Em causa estavam projetos de resolução que recomendam ao Governo a criação de um Programa Especial (PSD) e Extraordinário (CDS-PP) de apoio a Portugueses que se vejam forçados a fixar-se em Portugal em resultado de graves crises políticas, económicas e humanitárias nos países onde residem.

No entanto, um projeto de resolução que prevê o reforço dos meios de apoio aos cidadãos portugueses que regressem ao país, apresentado pelo PCP, foi aprovado por unanimidade.

Em declarações à Lusa, Paulo Pisco (PS) salientou que o Partido está sensibilizado para acompanhar as situações de crise em vários países, sobretudo na Venezuela, e que o Governo tem dado “respostas satisfatória” sempre que esse tipo de situações ocorre, sobretudo no caso mais problemático, como o regresso de portugueses à Madeira, em que a questão tem sido tratada de forma exemplar.

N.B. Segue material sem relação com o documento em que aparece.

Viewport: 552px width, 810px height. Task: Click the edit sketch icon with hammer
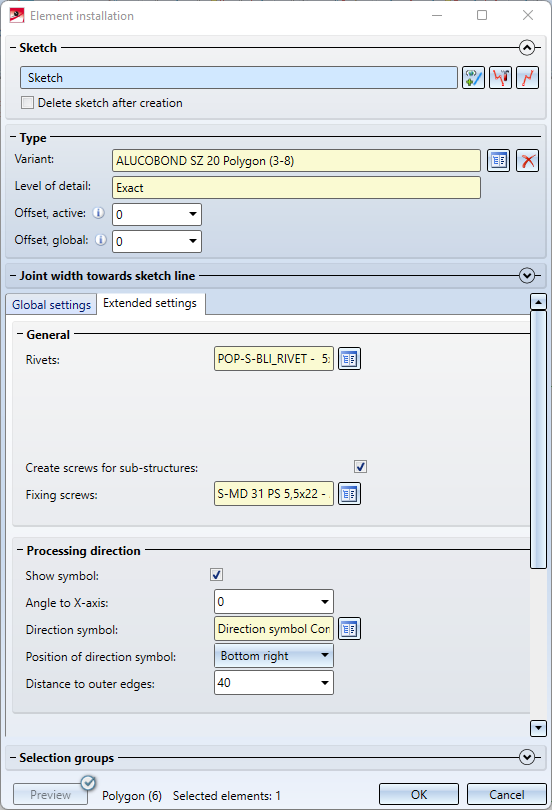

“Estes projetos são inspirados pelos problemas que a comunidade portuguesa vive na Venezuela, que é bastante preocupante, mas o Governo tem feito um acompanhamento de grande proximidade”. O Governo “tem um programa de apoio a estas situações que abrangem vastas áreas para garantir a reintegração dos que regressam”, sublinhou Paulo Pisco.

Segundo o Deputado socialista, o programa existente já contempla a reintegração em áreas como a saúde, educação, formação profissional, segurança social, entre outros, com colaborações “exemplares” com várias instituições, pelo que os projetos de resolução da oposição são “em grande parte, redundantes”.

“São, em grande parte, ou redundantes, porque na realidade já existem, pois há um plano nacional de regresso, que é referido no projeto apresentado pelo PCP, ou então são desajustadas em relação aos termos em que são apresentadas, uma vez que, na forma como são apresentadas, dá a sensação que há um alarme generalizado, o que não é o caso”, argumentou Paulo Pisco.

Por seu lado, o Deputado social-democrata José Cesário, também à Lusa, defendeu que as propostas “nada têm a ver com redundâncias”, salientando, pelo contrário, que o Plano de Regresso “só é acionado em circunstâncias absolutamente excecionais”, e não quando, por exemplo, há situações que exigem o mesmo tratamento, como na África do Sul, Angola, Moçambique ou Venezuela, onde o plano não é posto em prática.

“O que propomos é completamente diferente: que haja um programa global, que seja aplicado não apenas nas regiões autónomas, mas também no continente, articulado entre as administrações central e local, com instituições pertencentes ao Governo, câmaras e juntas de freguesia, que possam ir apoiando todos os casos que vão surgindo, alguns deles dramáticos”, argumentou José Cesário.

“É um processo de reintegração de gente que chega a um país que, embora seja o seu, é completamente estranho. Não perceber isto (PS e Bloco de Esquerda), é de uma insensibilidade humana e social absolutamente gritante. Para mim é chocante e contrário ao ideário desses partidos”, sustentou, lamentando que o Governo continua a basear a atuação “num improviso”.